Please take a look at this schedule of fees (private Christian school). Also take a look at this one (private prep school).

Z said...

AOW, some of us forget your type of 'home schooling'...which I'm hoping is going to grow and grow.

By the way, what kind of certifications does one need to open a business like that?
I'd love to tutor but am not a MATH or SCIENCE person. And I'm looking to start a new business.
I do NOT have a teaching certificate nor much experience but I'm passionate, enthusiastic and a very good editor and know history....
just a thought.

So prep schools are about $10K MORE than Christian private schools...well, I suppose it's different for each school.
Our is $18K but, as I've mentioned before, not enough pay that :-)

Always On Watch said...

Virginia does not require that homeschool teachers be certified by the state.

I hold a business license from the county as an itinerant teacher (piano and school subjects). I've had such a license since 1972 because of teaching piano lessons.

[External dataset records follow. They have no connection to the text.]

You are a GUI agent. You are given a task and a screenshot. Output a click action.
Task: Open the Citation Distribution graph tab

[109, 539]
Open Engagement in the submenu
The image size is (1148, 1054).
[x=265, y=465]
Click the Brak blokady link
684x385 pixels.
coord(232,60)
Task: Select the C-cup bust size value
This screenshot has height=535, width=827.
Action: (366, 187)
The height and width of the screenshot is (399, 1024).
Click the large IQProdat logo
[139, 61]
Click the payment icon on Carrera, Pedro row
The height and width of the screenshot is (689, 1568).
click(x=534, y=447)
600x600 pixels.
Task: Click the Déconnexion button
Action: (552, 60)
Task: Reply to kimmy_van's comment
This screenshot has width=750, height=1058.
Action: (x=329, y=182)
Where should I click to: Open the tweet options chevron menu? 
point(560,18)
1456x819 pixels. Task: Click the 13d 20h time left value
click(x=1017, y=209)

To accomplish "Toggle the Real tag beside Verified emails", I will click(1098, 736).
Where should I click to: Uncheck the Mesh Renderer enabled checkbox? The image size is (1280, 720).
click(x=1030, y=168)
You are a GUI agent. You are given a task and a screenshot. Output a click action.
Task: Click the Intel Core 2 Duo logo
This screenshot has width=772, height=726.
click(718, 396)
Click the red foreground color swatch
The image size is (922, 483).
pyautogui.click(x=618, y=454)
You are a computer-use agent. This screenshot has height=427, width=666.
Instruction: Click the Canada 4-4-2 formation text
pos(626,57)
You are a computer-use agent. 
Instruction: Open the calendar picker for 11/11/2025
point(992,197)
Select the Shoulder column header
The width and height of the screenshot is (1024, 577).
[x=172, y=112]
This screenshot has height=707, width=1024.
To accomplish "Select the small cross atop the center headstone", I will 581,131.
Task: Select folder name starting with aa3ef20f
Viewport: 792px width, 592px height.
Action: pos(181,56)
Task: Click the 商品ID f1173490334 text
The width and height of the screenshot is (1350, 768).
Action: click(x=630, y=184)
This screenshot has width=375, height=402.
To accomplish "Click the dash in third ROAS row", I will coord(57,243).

The homeschool group with which I work is unique in that we are not a full-service group nor are we under the aegis of a church. Rather, I am often the only teacher offering classes to our group!

Most homeschool networks that I know of will not contract for a teacher unless that teacher has prior teaching experience or some other experiences which are considered important -- that latter indicating to parents that the proposed teachers can do a better job of teaching particular subjects than the parents themselves can.

Chess is another homeschool group in this area. Again, not the group with whom I work. The Chess teacher bios are HERE.

Harvester Teaching Services -- not the group with whom I work -- has a large homeschool operation. The organization's home page is HERE.

See the Harvester teacher bios HERE.

Hope that the above answers your questions.